Social data /syntax/ vs Social data /vocabulary/

Spurred by a conversation in [1]

Our WG charter says that one of our deliverables is
Social Data Syntax
A JSON-based syntax to allow the transfer of social information, such as status updates, across differing social systems. One input to this deliverable is ActivityStreams 2.0.
Now, there is an open question of should we be defining a syntax or a vocabulary*?

The difference is that a syntax is purely a transport format, whilst a vocabulary is a data model. In particular, it should be possible to usefully place data in a vocabulary in a database and each named object stand on its’ own.

ActivityStreams 1, intentionally or not, defines a vocabulary; social protocols based upon it tend to use it as both a transport format, and to define the model used by their internal database. 

ActivityStreams 2, per the current specification, defines a syntactic model. It does not make sense to store ActivityStreams 2 objects in a database as discrete objects - they only make sense in context. Meaningfully storing said data involves manually decomposing them into some internal representation (which may involve detailed knowledge of all of the types involved).

My opinion on this is that we should define a vocabulary. I say this especially as someone interested in the upper layers of the stack we are chartered to build - that is, the social API and federation protocols. I have a proposal[2] I’d like to bring to the committee in the future, based upon experience and existing practice with AcivityStreams 1, which covers both with a small and compact specification, but this depends upon ActivityStreams 2 being able to fulfil the role of a data model.

The trade-off here is that we make the AS2 specification slightly more complex - the current spec abstracts nearly everything away as an “Object”. We would probably need to bring back something like the “Media link” concept from AS1 (I prefer the term Media Source, to more clearly explain the intent).

But I feel it would be worth it - this simplifies the data model for everyone interacting with the protocol, and makes it useful as a data model. It would make the data much easier to rationalise, and help clarify what data “stands alone” vs being an integral part of some other object.

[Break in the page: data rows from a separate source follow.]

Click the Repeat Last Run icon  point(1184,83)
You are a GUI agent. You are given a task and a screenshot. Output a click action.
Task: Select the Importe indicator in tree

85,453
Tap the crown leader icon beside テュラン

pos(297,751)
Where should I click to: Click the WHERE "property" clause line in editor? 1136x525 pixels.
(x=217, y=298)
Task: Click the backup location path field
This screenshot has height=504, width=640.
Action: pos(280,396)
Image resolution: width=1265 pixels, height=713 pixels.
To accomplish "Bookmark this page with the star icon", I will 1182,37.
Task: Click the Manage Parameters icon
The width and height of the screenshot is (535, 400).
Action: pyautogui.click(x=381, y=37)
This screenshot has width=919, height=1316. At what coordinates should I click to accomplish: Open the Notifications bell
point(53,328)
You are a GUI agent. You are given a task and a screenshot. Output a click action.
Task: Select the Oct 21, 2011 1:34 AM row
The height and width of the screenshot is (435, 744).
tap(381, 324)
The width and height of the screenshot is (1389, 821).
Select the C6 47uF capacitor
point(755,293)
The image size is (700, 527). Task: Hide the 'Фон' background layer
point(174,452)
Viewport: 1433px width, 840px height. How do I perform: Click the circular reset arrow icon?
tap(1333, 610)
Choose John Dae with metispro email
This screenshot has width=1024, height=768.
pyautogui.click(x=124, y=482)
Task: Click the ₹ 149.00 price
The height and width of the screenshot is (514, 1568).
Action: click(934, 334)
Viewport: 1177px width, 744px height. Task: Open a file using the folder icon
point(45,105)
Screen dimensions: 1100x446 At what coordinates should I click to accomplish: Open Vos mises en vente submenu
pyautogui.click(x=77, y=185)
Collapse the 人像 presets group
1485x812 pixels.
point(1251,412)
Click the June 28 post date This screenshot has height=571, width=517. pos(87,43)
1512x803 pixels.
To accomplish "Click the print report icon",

* Technically I suppose a syntax is a subset of a vocabulary. The question is if we should define a syntax which is a vocabulary, or just a syntax.
[1] https://github.com/jasnell/w3c-socialwg-activitystreams/issues/11#issuecomment-53518263
[2] My current very early working draft of which can be found here: http://oshepherd.github.io/activitypump/ActivityPump.html

- Owen
[sorry for the delay in sending this - I’ve been busy]

Received on Monday, 8 September 2014 23:31:56 UTC